Etre personnage de Stephen King, ce n'est vraiment pas une sinécure ! En général, les écrivains sont rarement tendres avec leurs personnages, mais le grand auteur américain ne prend pas de pincettes. Il adore les plonger dans des situations véritablement cauchemardesques (et quand on sait qu'une bonne moitié de ses personnages sont inspirés de lui-même, on a du travail pour des bataillons de psychanalystes).
Il y a un type de situation où King est très fort : c'est la description d'une petite ville renfermée sur elle-même, où la tension va monter lentement, progressivement, jusqu'à une explosion finale souvent très brutale. Il y avait Salem, Bazaar (qui est un de mes préférés), Dome est sûrement du même tonneau (même si je ne l'ai pas encore lu).
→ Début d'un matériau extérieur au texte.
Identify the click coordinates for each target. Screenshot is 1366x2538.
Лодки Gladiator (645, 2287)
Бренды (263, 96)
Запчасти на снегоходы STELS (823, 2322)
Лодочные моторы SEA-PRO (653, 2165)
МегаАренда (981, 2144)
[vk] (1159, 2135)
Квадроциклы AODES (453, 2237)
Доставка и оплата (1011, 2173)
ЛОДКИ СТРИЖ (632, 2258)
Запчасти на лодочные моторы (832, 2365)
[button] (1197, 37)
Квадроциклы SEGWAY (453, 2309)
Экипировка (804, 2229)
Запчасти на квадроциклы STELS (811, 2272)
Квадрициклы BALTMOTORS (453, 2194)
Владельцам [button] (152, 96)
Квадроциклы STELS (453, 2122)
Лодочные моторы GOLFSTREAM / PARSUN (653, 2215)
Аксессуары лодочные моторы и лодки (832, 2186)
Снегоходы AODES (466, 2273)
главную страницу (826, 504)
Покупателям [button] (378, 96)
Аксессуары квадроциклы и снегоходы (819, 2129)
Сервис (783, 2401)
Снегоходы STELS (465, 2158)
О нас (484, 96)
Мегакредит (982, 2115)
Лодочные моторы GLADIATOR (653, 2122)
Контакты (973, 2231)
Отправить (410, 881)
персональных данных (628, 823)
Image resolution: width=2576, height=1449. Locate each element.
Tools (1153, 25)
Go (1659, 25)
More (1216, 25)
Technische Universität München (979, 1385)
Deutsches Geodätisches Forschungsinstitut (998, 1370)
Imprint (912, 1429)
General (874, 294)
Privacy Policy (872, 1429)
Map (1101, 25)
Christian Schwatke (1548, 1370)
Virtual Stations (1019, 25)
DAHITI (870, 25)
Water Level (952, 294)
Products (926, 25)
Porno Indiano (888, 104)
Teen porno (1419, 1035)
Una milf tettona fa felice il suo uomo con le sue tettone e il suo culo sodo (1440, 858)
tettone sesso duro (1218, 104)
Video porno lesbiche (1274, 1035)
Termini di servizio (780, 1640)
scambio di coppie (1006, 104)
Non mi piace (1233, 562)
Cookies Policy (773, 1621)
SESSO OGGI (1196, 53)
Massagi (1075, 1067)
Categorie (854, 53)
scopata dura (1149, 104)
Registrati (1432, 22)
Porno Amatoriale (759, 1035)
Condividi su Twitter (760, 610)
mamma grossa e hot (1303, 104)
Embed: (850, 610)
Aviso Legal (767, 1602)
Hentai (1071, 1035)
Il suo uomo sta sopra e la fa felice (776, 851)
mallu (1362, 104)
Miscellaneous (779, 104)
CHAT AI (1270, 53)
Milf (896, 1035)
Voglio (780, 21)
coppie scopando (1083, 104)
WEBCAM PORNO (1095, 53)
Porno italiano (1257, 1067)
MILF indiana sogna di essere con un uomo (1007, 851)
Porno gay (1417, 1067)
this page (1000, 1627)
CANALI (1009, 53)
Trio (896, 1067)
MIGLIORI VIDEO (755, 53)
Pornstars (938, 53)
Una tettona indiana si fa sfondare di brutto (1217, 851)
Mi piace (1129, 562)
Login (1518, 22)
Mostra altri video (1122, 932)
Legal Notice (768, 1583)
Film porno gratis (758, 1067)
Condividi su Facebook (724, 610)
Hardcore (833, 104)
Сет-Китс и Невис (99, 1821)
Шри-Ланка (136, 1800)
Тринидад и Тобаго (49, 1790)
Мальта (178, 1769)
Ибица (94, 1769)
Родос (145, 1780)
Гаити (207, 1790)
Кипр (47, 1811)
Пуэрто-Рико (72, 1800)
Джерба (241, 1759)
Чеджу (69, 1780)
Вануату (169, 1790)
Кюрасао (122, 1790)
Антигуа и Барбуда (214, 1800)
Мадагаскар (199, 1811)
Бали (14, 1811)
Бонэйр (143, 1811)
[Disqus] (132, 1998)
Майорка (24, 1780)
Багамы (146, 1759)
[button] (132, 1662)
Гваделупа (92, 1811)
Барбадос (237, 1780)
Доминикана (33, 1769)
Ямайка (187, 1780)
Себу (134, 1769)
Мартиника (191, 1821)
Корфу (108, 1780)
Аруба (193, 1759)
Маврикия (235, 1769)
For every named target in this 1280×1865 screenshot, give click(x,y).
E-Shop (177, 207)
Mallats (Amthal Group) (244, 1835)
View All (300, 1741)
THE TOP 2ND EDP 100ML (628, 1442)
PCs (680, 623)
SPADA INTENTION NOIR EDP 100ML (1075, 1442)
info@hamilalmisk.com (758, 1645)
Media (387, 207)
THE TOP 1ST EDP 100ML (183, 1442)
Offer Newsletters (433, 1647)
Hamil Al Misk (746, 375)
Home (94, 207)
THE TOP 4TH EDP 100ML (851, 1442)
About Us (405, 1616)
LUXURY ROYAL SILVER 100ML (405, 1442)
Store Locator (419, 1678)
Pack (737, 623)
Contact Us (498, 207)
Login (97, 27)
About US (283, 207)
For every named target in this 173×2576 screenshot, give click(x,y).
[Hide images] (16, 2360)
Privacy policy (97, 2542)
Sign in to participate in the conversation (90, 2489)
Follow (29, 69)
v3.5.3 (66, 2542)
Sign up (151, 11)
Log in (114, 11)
Ce Magie et Cristal se veut de la même catégorie. Premier roman vraiment long (860 pages) du cycle de La Tour Sombre (qui se veut le pivot central autour duquel s'organise toute l'oeuvre du romancier), il est principalement constitué d'un très long récit d'enviroon 600 pages, un souvenir de Roland, le personnage principal du cycle. Il raconte comment, envoyé par son père dans un petit village perdu au loin, alors qu'il avait 14 ans à peine, dans le but d'échapper aux combats qui se préparaient dans sa terre natale, le jeune pistolero Roland, fils de Steven, Deschain de Gilead y tombe fatalement amoureux.
King va alors s'amuser à décrire la petite ville et nous y montrer que la situation là-bas est loin d'être paisible. Traîtrises, complots, sorcellerie, objets maléfiques, manipulations, tueurs à gages, tout s'emmêle dans un énorme jeu de Castels (équivalent local des échecs, je suppute).
Tous les éléments sont réunis. Sauf que ça foire.
D'abord c'est terriblement long, et surtout lent. Il ne s'y passe rien pendant énormément de pages. Pour ce roman, King est devenu maître du remplissage de papier (produit si rare dans le monde de Roland). De nombreux chapitres sont littéralement inutiles, puisqu'ils ne servent ni à faire avancer l'intrigue, ni à nous apprendre quelque chose sur les personnages ou autre. Ils sont là dans un but inexplicable.
Et puis, surtout, c'est terriblement prévisible. En quelques pages, on arrive à deviner tout ce qui va arriver par la suite. Un roman comme Bazaar contenait de nombreuses énigmes qui rendaient le suspense quasiment intolérable. Ici, que dalle ! Résultat : on sait comment ça va finir dès le début. Ces 600 pages centrales deviennent vite interminables, malgré le talent de conteur du grand King.
Alors, l'honnêteté m'oblige à dire que je réviserai peut-être mon avis lorsque j'aurai fini le cycle. A ce moment-là, j'aurai forcément plus de recul et cette histoire prendra éventuellement une autre importance dans l'ensemble...
Le roman n'est véritablement intéressant que sur les marges : le début et la fin, c'est-à-dire avant que Roland raconte son souvenir, et après qu'il l'a raconté. Là, on retrouve tout ce qui fait le charme de ce cycle impressionnant, à commencer par le monde dans lequel il se déroule.
De plus, King s'amuse à mélanger, outre des références à ses autres romans (bonjour Randall Flagg !), des allusions à d'autres oeuvres, classiques de la littérature fantastique. Le cristal magique et l'Oeil font furieusement penser au Seigneur des Anneaux, et les reprises du magicien D'Oz dans la dernière partie du livre instaurent encore une fois une ambiance étrange, déroutante, inattendue. Bref, tout ce que j'aime et ce que j'espère dans cette série.